Sept-Fons Abbey, Notre-Dame de Sept-Fons or Notre-Dame de Saint-Lieu Sept-Fons is a Trappist monastery at Diou in Bourbonnais in the diocese of Moulins in France. Around ninety monks currently live in the monastery, many of whom are novices sent from monasteries around the world.

==First foundation==
It was founded in 1132 as a Cistercian monastery by Guichard and Guillaume de Bourbon, of the family of Bourbon-Lancy which gave kings to France, Italy, and Spain; this gave rise to the name "Royal Abbey". The initial generosity of the founders ensured that the building of the church, dedicated to the Blessed Virgin Mary, and of the monastery was soon completed.
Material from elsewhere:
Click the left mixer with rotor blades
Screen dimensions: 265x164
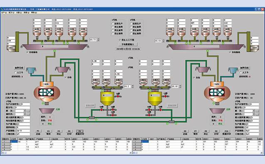click(47, 93)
Thereafter however the monks found themselves poverty-stricken, and were driven to selling off parts of the endowment in order to provide themselves with the necessities of life. They were much encouraged by a visit from Bernard of Clairvaux in 1138. Pope Adrian III took the monastery under his protection in 1158; and Pope Alexander III ratified the foundation by bull in 1164.
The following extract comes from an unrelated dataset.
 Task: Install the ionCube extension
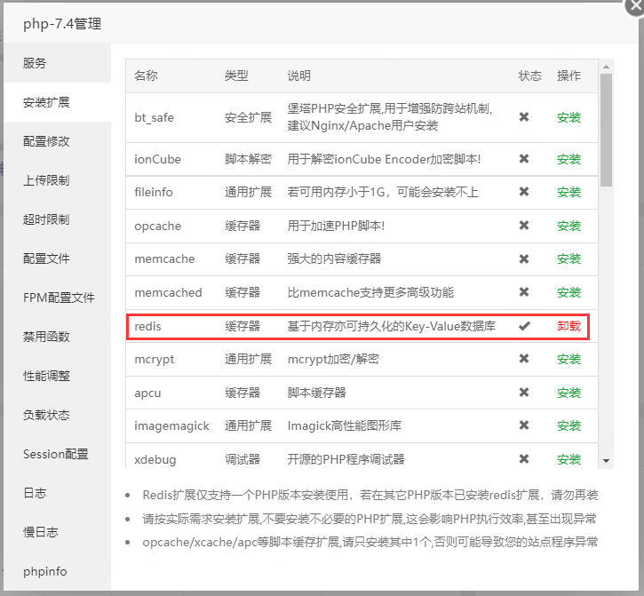(x=568, y=159)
The community remained a small one, and until the reform of 1663, the number of monks never exceeded 15.

At first the monastery was only known under the name of "Notre-Dame de Saint-Lieu". It was only after a century that "Sept-Fons" was added, derived either from seven fountains or from seven canals leading water to, the abbey.
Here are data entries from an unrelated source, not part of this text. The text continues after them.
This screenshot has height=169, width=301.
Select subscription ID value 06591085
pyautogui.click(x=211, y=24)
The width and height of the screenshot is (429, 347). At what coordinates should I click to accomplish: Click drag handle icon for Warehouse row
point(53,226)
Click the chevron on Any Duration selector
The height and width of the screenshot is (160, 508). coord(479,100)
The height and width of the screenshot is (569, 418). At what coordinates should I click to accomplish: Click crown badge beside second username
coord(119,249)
From the middle of the 15th century the abbey suffered a great deal from the incessant wars. The monks were often forced to leave it; it was frequently looted and its buildings demolished. Under such circumstances, the discipline of the community was bound to suffer.

==Trappist Reform==
In 1656 Eustache de Beaufort, at the age of 20 years, was made abbot. For the first seven years there was no improvement; but after that time he resolved on a complete change and decided to join the abbey to the Trappist reform. There were then only four monks, who refused to accept the new rule; he therefore granted each of them a pension and dismissed them. It was not long before a number of novices presented themselves for admission. They were sent to the abbey of La Trappe, to make their novitiate under Armand Jean le Bouthillier de Rancé, whom Eustache also visited for advice in 1667.

After this, with royal aid, Sept-Fons was rebuilt on a grander scale, and continued in prosperity until the abbey was suppressed in 1791 in the French Revolution.

==Second foundation==
In 1845, when the Trappists of the Abbaye du Gard were obliged to abandon their monastery, their abbot, Stanislaus, purchased the ruins of Sept-Fons, where he installed his community and rebuilt the church and regular structures. In 1847 he was elected vicar-general of the Congregation of the Ancient Reform of Our Lady of La Trappe, which followed the constitutions of de Rancé. In 1892, when the three congregations were united in one order, the then abbot of Sept-Fons, Sebastian Wyart, was elected first abbot-general, and, a little later, abbot of Cîteaux.

Its earlier foundations included Notre-Dame de la Consolation near Beijing, China, Notre-Dame des Iles, New Caledonia, Notre-Dame de Sept-Douleurs at Latroun in modern-day Israel, and Notre-Dame de Maristella Estado de São Paulo, Brazil.

==Nový Dvůr==
More recently the community at Sept-Fons has settled a daughter house at Nový Dvůr in the Czech Republic, the first monastic foundation since the fall of the Communist government, and in 2001 commissioned the English minimalist architect John Pawson to undertake the building conversion.